For example, a combination of employee name abbreviations and mathematical symbols:
Pdd+: PDD is an abbreviation for employee name, + is a mathematical notation.
ZSS-: ZSS is an abbreviation for employee name, -mathematical notation.
For example, employee name abbreviations, and job year combinations:
PDD2001: PDD is an abbreviation for employee name, 2001 is the year of job entry.
ZSS2023: ZSS is an abbreviation for employee name, 2023 is the year of job entry.
In this way, the protected system G and the protected system F can set different second anomaly detection rules for the user name format according to the personalized requirements of the systems, which helps to prevent unauthorized access and ensure safe and stable operation of the protected system G and the protected system F.
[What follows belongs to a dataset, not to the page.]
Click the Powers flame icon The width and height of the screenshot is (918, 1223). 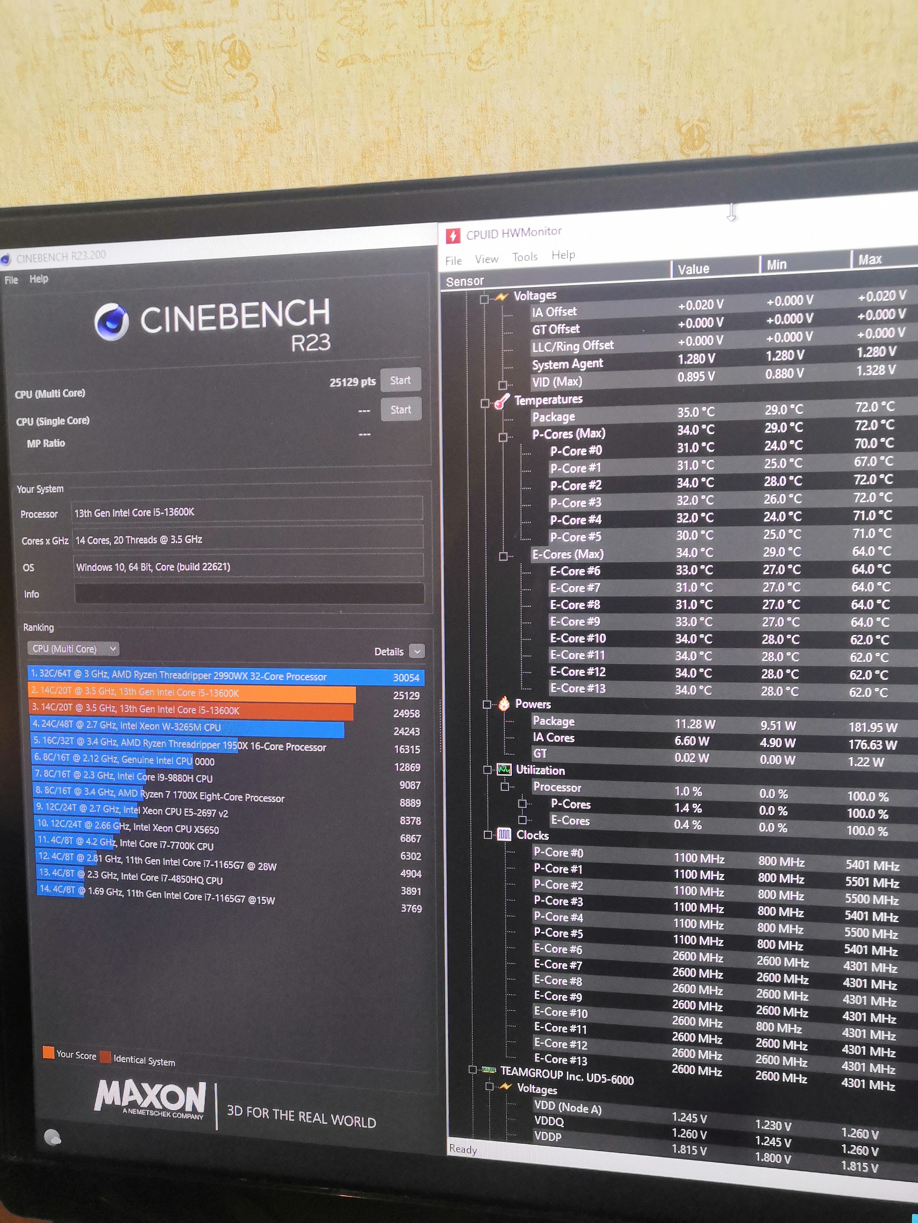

The first abnormality detection rule and the second abnormality detection rule do not need to be filled with various configuration information manually, so that the generation process of the first abnormality detection rule and the second abnormality detection rule is simplified, and the generation efficiency of the first abnormality detection rule and the second abnormality detection rule is improved.
Wherein after the obtaining the difference portion between the test packet and the normal data packet marked as the anomaly label, generating an anomaly detection rule of the protected system based on the difference portion, the anomaly detection rule generating method further comprises:
And acquiring a current data access request of the protected system, and inputting the current data access request into the abnormality detection rule to obtain a detection result output by the abnormality detection rule based on the current data access request.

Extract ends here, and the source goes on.